Speaker 9 And for me, that was like that, that that's been like the path that's got me where I'm at today. But there's definitely been like, it's taken a lot of, I can tell you, self-awareness is the, uh,
Speaker 9 is the thing that I, I just, I would always say, like, I'm confident, I'm proud. I would say, be yourself.
Speaker 9 I would, um, but in the last three years or so, and really a lot of it had to do with my divorce.
Speaker 9 I was like kind of forced to become self-aware. And now that I'm becoming more self-aware, I know I know what I'm not good at.
Speaker 9 I know that I'm good at, but I'm also been able to look back at my decisions and realize, wow, if I'd only only been aware of why this didn't work because of who I was, I would have made so many different things along the way.
Speaker 9 And so it's been a heck of a journey, but I think that hopefully answers the question on that path.
Speaker 9 We both have a very interesting, if it's
Speaker 9 going from crazy different careers, but I think there's also that underlying element of what drives us.

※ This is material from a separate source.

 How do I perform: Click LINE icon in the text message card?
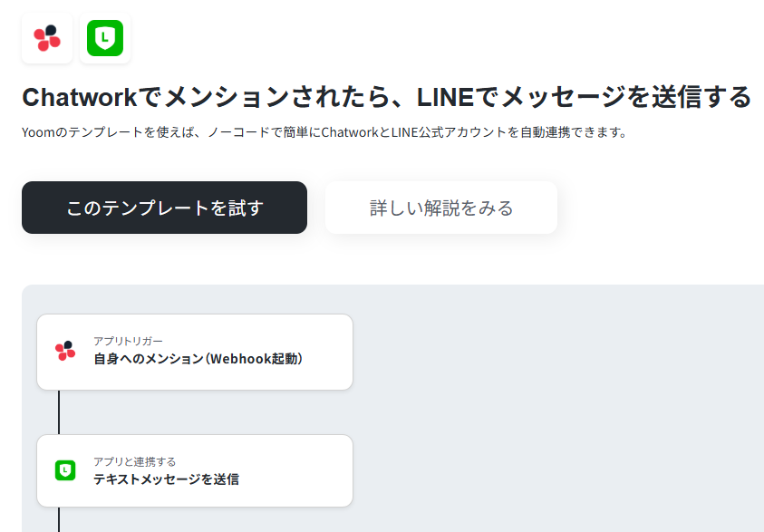65,470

Speaker 8 You know, it's really interesting. I think
Speaker 8 without really knowing it until you just said it, that, you know, that might be one of the things that has always enamored me to your work is I've struggled with that same thing my whole life.
Speaker 8 I always say to my wife that I have a job to support my willing, my desire to create. You know what I mean? Like I've never, I love, like, I'll tell you what I love more than anything.
Speaker 8
I wake up at 4.30 every morning and I write an Instagram micro blog every single day. Well, we'll call it six days a week.
It's the 2,200 word limit. Sometimes I fill it.
Speaker 8 Sometimes I don't even come close.
Speaker 8 But it is whatever I learned the day before, whatever i came in contact whatever idea i think can move people forward i do it every single day and i don't know why that platform i just like the constraints of the 2200 characters or whatever it kind of gives me a something to work towards which i could easily duplicate someplace else but
Speaker 8 um
Speaker 8 and
Speaker 8 like i have said to my wife before and this is probably even this is probably before i the job i have today but like i she's like why do you She's like, you like to do all this other stuff, but then you do this work over here.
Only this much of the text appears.